14 years ago this was busy times for computer professionals, including yours truly, because of the upcoming year 2000 apocalypse. The handling of the problem indeed had elements of hysteria, but all in all it was a joint effort by heaps of IT people in meeting a non-postponable deadline around fixing date fields that were too short.
Data entry and data storage fields that are too short, have an inadequate format or are missing are frequent data quality issues. Some everyday issues are:
Too short name fields
Names can be very long. But even a moderate lengthy name as Henrik Liliendahl Sørensen can be a problem here and there. Not at least typing your name on Twitter, where the 20 characters name field corresponds very well to the 140 character message length, forces many of us to shorten our name. I found a remedy here from a fellow Sørensen on a work around in the post Getting around the real name length limit in Twitter. Not sure if I’m prepared to take the risk.
Too short and restricted postal code fields
When working with IT solutions in Denmark you see a lot of postal code fields defined as 4 digits. Works fine with Danish addresses but is a real show stopper when you deal with neighboring Swedish and German 5 digit postal codes and not at least postal codes with letters from the Netherlands and the United Kingdom and most other postal codes from around the world.

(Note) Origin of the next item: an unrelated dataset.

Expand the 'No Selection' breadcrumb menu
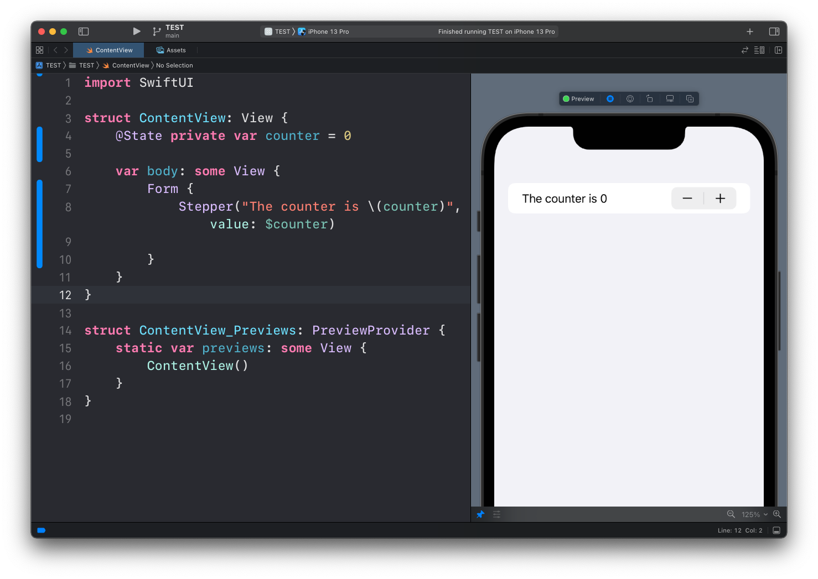Screen dimensions: 818x579 point(174,65)

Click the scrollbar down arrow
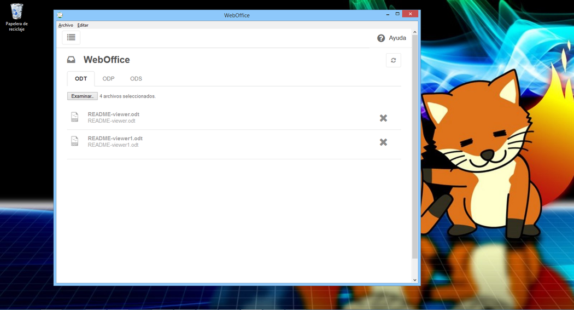pos(414,280)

Missing placeholder for social identities
The rise of social media has been incredible during the last years. However IT systems are lacking behind in support for this. Most systems haven’t a place where you can fill in a social handle. Recently James Taylor wrote the blog post Getting a handle on social MDM. Herein James describes a work around in a IBM MDM solution. Indeed we need ways to link the old systems of records with the new systems of engagement.